The Consumer Price Index, the main gauge of inflation, rose 2.7 percent from a year earlier last month, up from the increase of 2.1 percent in May.
The lower comparative base - last June's weaker inflation - was called the main reason for the higher-than-expected figure this June, and it was unlikely to become a hurdle for possible easing polices, analysts said.
Yu Qiumei, a senior auditor at the bureau, said the price increases were modest in general, and the sharp expansion of last month's CPI was largely due to a low base.
Inflation expanded 2.2 percent in June 2012, a steep dip from the gain of 3 percent in May 2012, according to the bureau's data.
On a sequential basis, or month-on-month basis, the CPI growth in June actually remained unchanged from May, Yu said.
"The inflationary environment in China remains largely non-existent," said Moody's Analytics in a research note today. "Although consumer prices rose year on year, this reflects base effects more than anything: prices were largely unchanged from May, and inflation outside food is low."
Food costs did grow at a faster pace, rising 4.9 percent year on year last month, compared with the gain of 3.2 percent in May. Prices of fresh vegetables added 9.7 percent and fruit prices jumped 11.4 percent, the bureau said, while cost of meat expanded 4.8 percent.

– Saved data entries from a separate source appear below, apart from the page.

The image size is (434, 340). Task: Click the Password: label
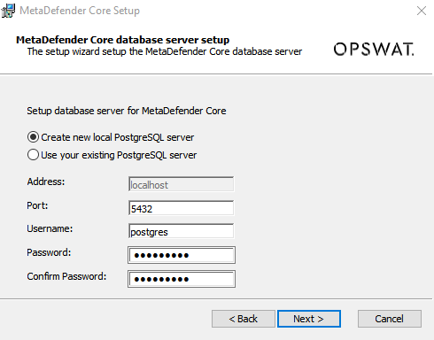tap(49, 252)
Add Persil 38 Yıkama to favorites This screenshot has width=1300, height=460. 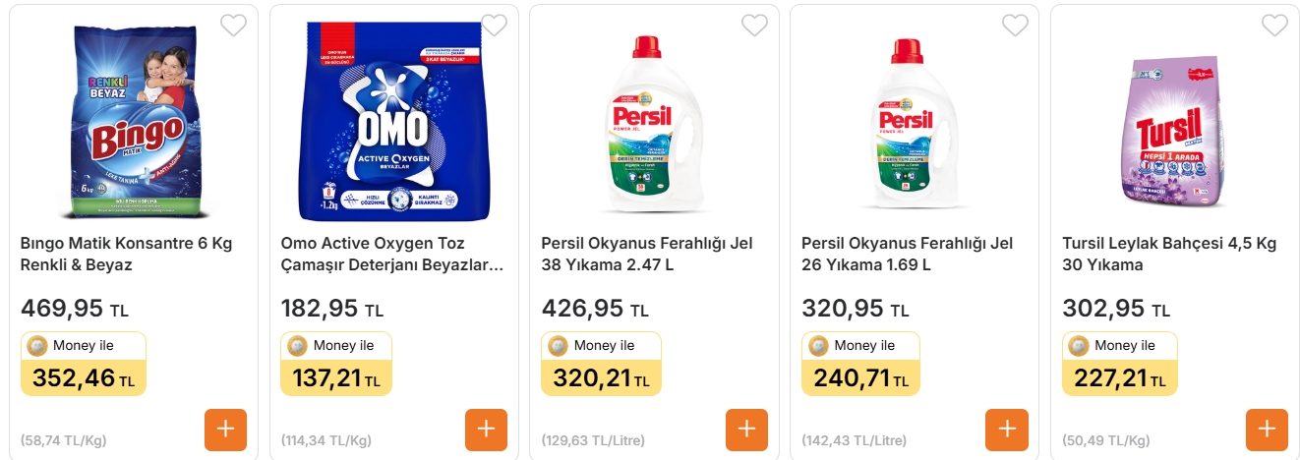click(x=754, y=26)
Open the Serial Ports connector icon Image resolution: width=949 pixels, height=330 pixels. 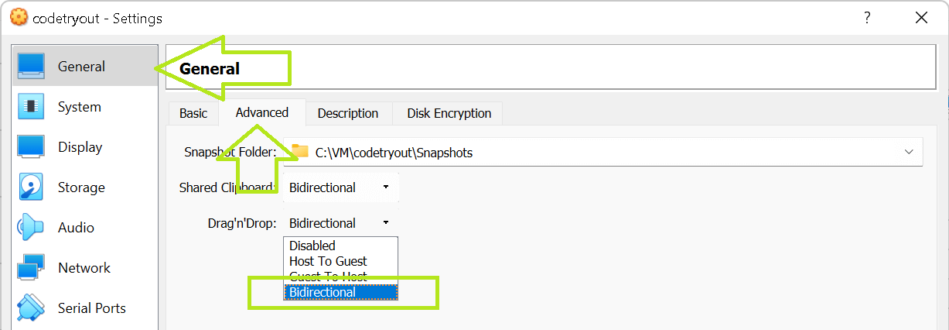(31, 308)
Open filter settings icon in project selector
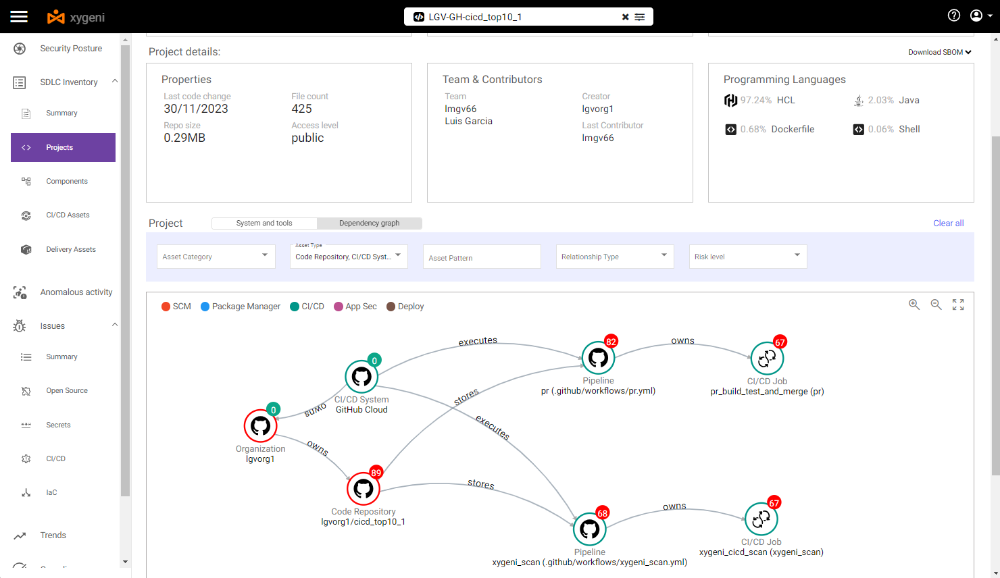Viewport: 1000px width, 578px height. (x=640, y=17)
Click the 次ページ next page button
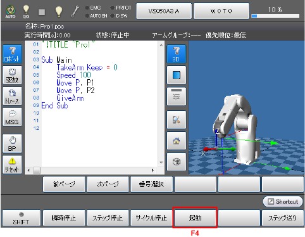The height and width of the screenshot is (237, 305). coord(108,184)
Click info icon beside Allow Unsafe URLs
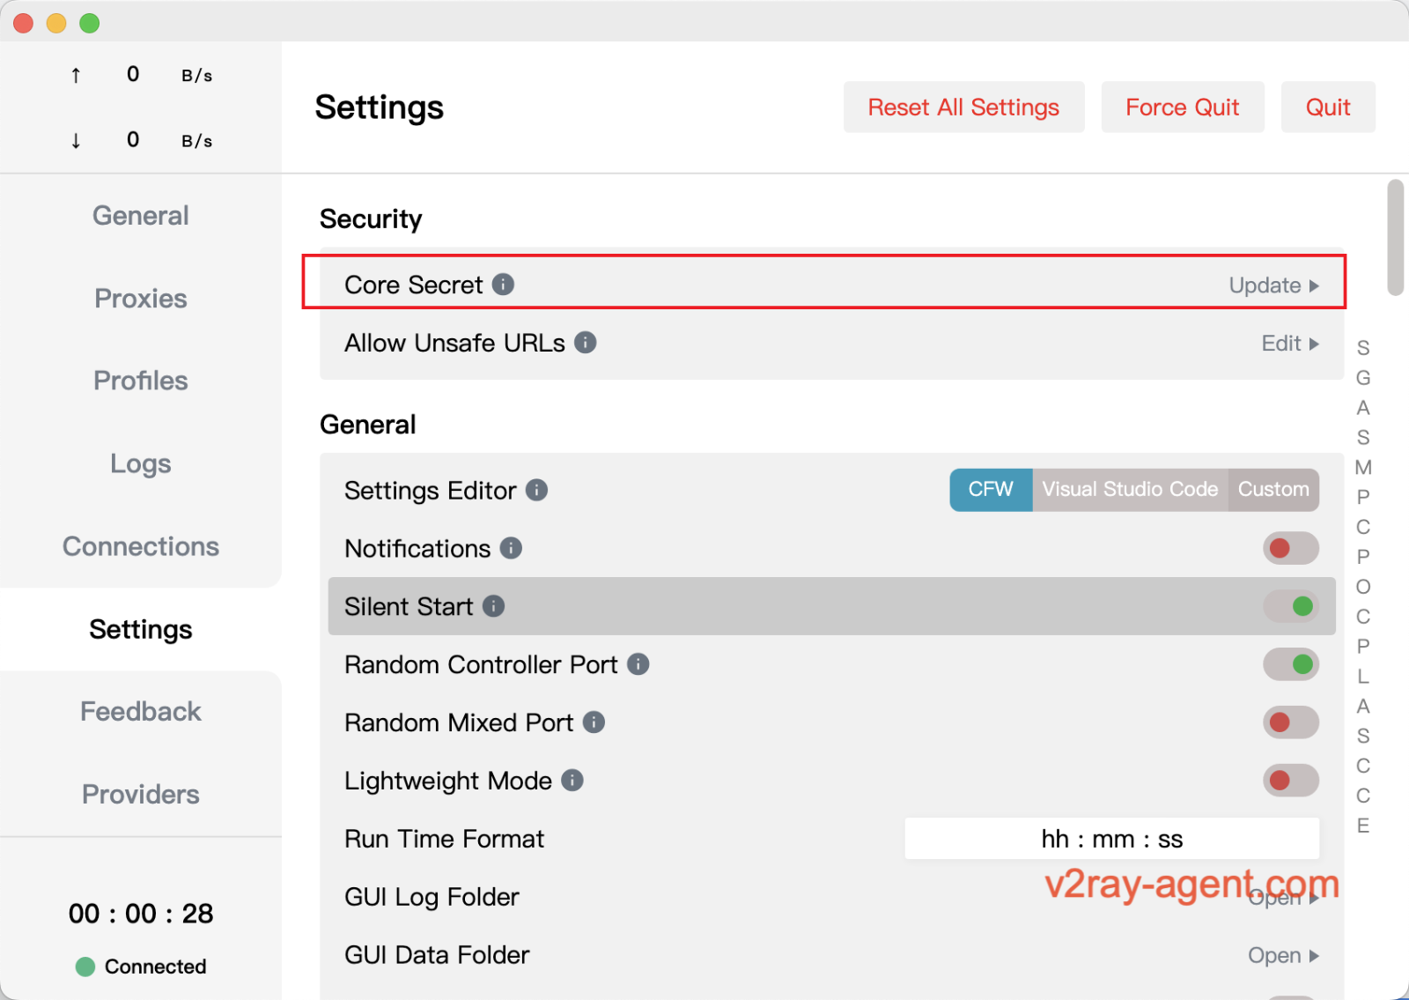1409x1000 pixels. [586, 343]
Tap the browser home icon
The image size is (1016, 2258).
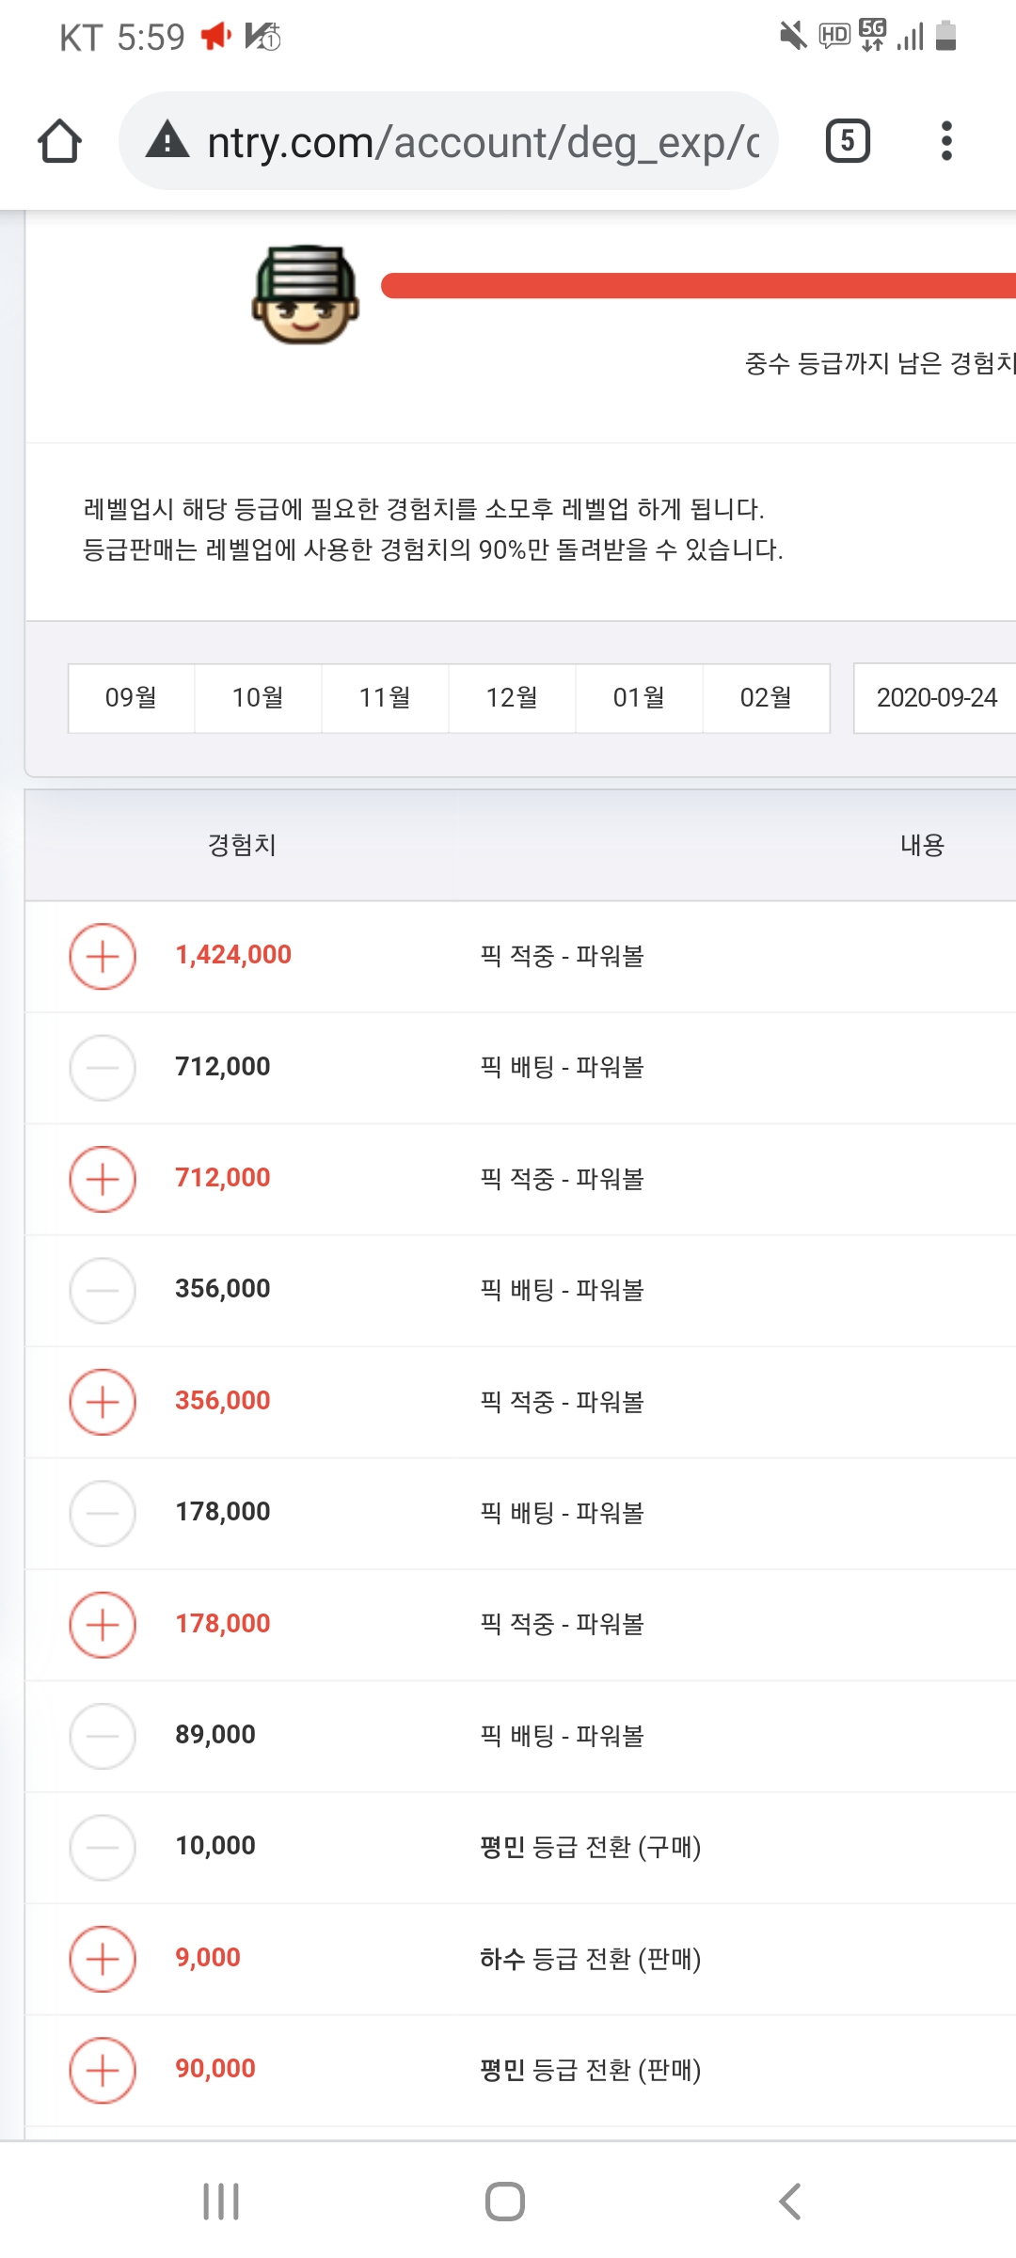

Zhou Hao, an economist at Australia and New Zealand Banking Group Ltd, said despite the unexpected CPI leap in June, his research team maintained the forecast that average inflation in China will be around 2.5 percent for the whole year of 2013, much lower than the government target of 3.5 percent.
"We reiterate the view that the monetary authority should anchor its monetary policy based on forward-looking inflation, growth and employment dynamics, and conduct a more accommodative monetary policy, such as lowering the interest rate and even the reserve requirement ratio," Zhou said. "That said, the banking regulator, rather than the central bank, should take more responsibility in disciplining the commercial banks' activities."
China's commercial banks almost fell into a credit crisis in late June with frequent reports of liquidity crunches. It triggered calls for more accommodative policies before the central bank finally injected cash to quell fears and avoid a potential financial chaos.
Another evidence for tamed inflation was the Producer Price Index, the factory-gate measurement of inflation that reflects future growth trends of CPI, still fell 2.7 percent on an annual basis in June, the same as a month earlier.
"We predict the same picture of little inflationary pressure as in the previous months," said Yao Wei, China Economist at Societe Generale. "The headline inflation rates will remain muted, thus not posing a hurdle to policy easing."
But Yao added that Chinese government may not resort to any quick fix, which it has been resisting since last year, and the trend of soft growth and muted inflation is likely to last in the near term.